I can talk to them of cuz, but I just don't feel comfortable hanging out with them.
From 黃城 in JC, to Chronicle, FOC, UOC.

黃城 is quite ok, considering the amount of time we spend together, but I rarely hang out with the rest if the few I'm closer with are not around.

For Chronicle, we spend quite a lot of time together as well. They are an interesting bunch of people, but I'm just not close to most of them.

As for FOC, I'm definitely not close to the subcomm I was in. Thank goodness I joined Scotto during the camp. I got along well with them then, but after that when we went back to school, I just drifted apart from them. I don't join them for outings, usually not intentionally. It got a little awkward seeing juniors in school, not knowing whether or not to say hi. But there were a few friendly ones who do talk to me randomly.

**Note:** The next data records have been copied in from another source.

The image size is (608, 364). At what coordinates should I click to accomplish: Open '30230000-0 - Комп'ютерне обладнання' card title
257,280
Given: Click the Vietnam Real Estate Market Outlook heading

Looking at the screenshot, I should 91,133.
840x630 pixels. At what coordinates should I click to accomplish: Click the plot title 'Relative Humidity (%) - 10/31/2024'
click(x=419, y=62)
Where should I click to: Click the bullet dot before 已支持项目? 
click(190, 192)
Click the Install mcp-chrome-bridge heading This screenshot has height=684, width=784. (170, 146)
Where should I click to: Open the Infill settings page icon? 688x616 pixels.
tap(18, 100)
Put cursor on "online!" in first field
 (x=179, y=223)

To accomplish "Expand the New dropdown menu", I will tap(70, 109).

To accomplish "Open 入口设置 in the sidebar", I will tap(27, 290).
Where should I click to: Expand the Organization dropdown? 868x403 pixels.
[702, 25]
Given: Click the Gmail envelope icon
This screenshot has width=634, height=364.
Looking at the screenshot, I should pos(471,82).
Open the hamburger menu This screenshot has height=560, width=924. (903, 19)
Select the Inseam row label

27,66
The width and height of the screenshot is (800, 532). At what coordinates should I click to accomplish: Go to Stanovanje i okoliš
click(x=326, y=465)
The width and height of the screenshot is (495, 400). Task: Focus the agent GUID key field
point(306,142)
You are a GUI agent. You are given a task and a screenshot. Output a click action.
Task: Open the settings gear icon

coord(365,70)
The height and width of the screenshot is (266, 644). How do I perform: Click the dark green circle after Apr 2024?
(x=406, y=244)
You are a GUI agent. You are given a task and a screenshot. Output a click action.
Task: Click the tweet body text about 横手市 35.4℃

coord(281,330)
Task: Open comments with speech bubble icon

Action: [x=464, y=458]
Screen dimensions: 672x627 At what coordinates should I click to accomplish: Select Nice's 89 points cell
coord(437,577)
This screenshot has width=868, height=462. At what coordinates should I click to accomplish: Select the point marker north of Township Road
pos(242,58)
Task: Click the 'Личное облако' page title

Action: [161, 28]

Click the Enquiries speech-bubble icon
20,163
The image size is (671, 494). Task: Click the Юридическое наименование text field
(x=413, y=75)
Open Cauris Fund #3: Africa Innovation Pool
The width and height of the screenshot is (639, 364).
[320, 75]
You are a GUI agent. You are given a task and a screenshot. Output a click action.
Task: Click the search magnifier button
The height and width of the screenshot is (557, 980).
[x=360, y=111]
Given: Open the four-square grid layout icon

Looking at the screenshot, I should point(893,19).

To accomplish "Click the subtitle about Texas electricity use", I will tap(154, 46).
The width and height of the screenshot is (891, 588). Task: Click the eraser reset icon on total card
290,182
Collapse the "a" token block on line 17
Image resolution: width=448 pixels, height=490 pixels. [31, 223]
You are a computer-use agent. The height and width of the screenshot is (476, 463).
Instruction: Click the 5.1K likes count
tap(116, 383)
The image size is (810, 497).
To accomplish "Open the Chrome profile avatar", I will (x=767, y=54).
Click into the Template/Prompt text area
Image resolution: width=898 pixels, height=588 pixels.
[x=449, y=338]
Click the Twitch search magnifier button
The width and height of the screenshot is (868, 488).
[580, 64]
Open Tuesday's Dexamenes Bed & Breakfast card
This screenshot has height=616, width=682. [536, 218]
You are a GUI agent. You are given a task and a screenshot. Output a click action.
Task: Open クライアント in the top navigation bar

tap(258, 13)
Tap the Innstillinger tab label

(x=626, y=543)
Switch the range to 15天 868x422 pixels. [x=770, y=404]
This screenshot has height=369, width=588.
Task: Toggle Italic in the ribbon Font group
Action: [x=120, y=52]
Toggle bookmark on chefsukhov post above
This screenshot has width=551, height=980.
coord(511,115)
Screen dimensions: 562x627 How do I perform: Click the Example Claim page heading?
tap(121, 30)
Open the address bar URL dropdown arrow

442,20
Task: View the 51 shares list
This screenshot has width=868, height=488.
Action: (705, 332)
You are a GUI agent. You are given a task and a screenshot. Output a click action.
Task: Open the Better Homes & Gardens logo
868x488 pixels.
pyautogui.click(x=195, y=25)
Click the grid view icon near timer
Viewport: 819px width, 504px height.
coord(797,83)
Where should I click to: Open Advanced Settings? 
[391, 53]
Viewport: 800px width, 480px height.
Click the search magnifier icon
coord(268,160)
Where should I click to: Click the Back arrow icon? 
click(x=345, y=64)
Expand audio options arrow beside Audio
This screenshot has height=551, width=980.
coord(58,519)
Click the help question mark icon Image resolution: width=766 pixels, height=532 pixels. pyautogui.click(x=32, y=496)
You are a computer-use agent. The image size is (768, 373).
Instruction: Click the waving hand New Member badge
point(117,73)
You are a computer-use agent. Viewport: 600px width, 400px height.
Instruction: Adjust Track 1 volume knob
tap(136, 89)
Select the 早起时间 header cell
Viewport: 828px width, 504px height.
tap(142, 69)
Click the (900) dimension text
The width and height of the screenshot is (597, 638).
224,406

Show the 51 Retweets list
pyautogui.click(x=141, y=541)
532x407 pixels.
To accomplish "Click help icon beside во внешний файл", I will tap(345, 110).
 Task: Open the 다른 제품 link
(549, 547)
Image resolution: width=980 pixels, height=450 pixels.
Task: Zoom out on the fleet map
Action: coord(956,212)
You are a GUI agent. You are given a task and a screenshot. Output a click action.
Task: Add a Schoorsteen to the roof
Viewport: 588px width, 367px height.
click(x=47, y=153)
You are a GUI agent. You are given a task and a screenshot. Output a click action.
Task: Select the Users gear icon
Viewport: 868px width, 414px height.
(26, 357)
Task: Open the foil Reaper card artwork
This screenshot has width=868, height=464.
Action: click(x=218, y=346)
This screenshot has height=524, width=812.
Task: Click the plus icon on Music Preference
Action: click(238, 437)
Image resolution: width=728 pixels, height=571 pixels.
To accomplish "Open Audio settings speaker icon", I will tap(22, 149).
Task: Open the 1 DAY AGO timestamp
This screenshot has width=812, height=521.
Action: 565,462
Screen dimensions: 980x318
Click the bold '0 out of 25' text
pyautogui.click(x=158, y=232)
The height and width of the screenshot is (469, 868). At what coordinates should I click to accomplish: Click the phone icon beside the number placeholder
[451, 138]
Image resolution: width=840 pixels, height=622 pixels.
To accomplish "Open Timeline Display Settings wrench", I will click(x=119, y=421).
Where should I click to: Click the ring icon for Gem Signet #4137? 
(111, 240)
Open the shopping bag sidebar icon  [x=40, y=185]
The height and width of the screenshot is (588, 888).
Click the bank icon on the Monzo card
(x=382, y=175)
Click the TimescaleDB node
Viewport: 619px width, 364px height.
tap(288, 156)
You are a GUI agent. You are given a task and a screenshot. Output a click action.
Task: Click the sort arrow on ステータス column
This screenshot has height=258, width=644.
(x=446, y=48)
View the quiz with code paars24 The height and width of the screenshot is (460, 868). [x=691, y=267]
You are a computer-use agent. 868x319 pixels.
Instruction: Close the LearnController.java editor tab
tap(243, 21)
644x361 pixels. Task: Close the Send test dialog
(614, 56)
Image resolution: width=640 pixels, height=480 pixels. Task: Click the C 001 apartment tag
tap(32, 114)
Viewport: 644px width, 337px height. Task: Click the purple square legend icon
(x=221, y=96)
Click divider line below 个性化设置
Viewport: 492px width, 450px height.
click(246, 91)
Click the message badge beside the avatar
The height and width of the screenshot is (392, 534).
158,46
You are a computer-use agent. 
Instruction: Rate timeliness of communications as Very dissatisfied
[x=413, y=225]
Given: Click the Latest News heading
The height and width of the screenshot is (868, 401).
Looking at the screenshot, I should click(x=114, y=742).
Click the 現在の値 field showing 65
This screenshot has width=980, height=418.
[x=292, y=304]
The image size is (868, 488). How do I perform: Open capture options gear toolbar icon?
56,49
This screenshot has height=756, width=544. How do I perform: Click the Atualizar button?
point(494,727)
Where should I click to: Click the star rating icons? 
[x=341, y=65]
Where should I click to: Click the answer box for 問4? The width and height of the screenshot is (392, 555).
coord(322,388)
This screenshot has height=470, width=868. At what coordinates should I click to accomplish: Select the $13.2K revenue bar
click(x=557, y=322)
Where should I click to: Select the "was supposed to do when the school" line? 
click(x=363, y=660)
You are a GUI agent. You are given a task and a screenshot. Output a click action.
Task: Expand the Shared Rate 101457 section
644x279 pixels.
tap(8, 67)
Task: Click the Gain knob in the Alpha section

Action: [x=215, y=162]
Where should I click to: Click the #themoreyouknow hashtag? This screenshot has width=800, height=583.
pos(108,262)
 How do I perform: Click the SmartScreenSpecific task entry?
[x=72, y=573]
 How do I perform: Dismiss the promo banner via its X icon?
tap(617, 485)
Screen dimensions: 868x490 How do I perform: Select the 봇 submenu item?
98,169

UOC is the most recent. I basically don't know anyone other than Cecilia and Darwis, and Yawen whom I got to know cuz of this. When others talk to me, I answer of cuz, but I cannot hold a conversation. After caroling, I will leave almost immediately after a quick goodbye and not join them for dinner or even a few more words. It just feels awkward.

Gahhh!!! This is irritating! Is this normal?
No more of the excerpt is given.